Enemies attack in great number; Drudge Mites spawn endlessly from their Egg Sacks, as Tear-Mites rush you, howling in high-pitched tones and attack in droves with their claws; Therm-Mites roll into balls, unfurl and then explode when they reach you; and Med-Mites retreat at your sight, making your job harder by healing themselves—along with their allies—all the while the stronger Drones and later hulking, resilient Scarabs pile out of the Conduits in endless waves, and air-born Skimmers (armed with rocket launchers) surround and attack you from every angle—and the only way to stop their onslaught is to fight through and destroy their source; Conduits.
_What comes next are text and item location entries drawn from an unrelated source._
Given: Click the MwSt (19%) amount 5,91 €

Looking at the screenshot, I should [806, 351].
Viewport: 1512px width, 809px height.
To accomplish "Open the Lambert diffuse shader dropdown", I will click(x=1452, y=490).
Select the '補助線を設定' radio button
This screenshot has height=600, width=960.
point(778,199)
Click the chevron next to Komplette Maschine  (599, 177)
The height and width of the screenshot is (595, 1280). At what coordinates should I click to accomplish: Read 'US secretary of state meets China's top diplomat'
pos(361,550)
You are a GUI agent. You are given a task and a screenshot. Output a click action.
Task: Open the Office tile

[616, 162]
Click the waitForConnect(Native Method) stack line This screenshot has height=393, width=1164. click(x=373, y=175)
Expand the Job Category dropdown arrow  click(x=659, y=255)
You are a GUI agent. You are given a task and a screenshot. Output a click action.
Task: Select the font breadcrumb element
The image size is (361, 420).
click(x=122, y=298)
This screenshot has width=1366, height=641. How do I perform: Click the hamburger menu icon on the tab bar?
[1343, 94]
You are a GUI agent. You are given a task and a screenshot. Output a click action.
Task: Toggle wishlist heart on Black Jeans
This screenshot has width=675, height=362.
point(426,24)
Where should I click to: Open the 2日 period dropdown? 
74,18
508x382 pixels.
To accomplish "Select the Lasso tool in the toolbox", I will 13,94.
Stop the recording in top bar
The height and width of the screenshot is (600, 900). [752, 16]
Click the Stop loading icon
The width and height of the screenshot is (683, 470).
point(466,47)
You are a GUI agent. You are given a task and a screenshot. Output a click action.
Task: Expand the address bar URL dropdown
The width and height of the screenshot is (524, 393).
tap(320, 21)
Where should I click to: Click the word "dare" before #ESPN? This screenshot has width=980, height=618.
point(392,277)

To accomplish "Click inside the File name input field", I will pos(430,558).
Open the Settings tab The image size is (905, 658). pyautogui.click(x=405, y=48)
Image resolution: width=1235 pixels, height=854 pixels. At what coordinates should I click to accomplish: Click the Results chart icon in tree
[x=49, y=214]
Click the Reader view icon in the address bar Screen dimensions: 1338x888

The later lumbering, invisible Storm Scarabs (that attack with devastating melee moves in close-quarters) can only be effectively killed by first disabling their camo with the ASE; and the Trust agents will take cover behind objects as they accurately toss Frag Grenades your way, snipe you from afar, throw blinding Flash Grenades, and bash at you with the butt of their weapons close-up; and even when later, stronger Trust agents are downed, they will shortly self-destruct—doing considerable damage if you're near.

Drudge also set traps throughout, from the Pulse Boxes on walls—which let out waves of damaging radiation—to Ghost Mines (invisible explosives; you step in one, that's it) that block your way in cramped corridors; you'll have to disarm them with your ASE from a distance, while fighting incoming waves of the enemy at the same time; and if you take too much damage, the sound and colors will start to fade from the screen as you hear his ever-increasing heartbeat—the odds are always stacked against you. As for age group, there's little blood, and devoid the bug-like Drones' heads infrequently flying off with a direct shot—in a relatively cartoony manner—there's no real graphic effects to be had; the language is negligible; and while overall combat can be chaotic and intense, violence leans toward an arcade-like tone, not a realistic one. Add this with inhuman enemies and their disconnected reactions, and it isn't nearly gratuitous or overly violent—it's quite appropriate for younger teens.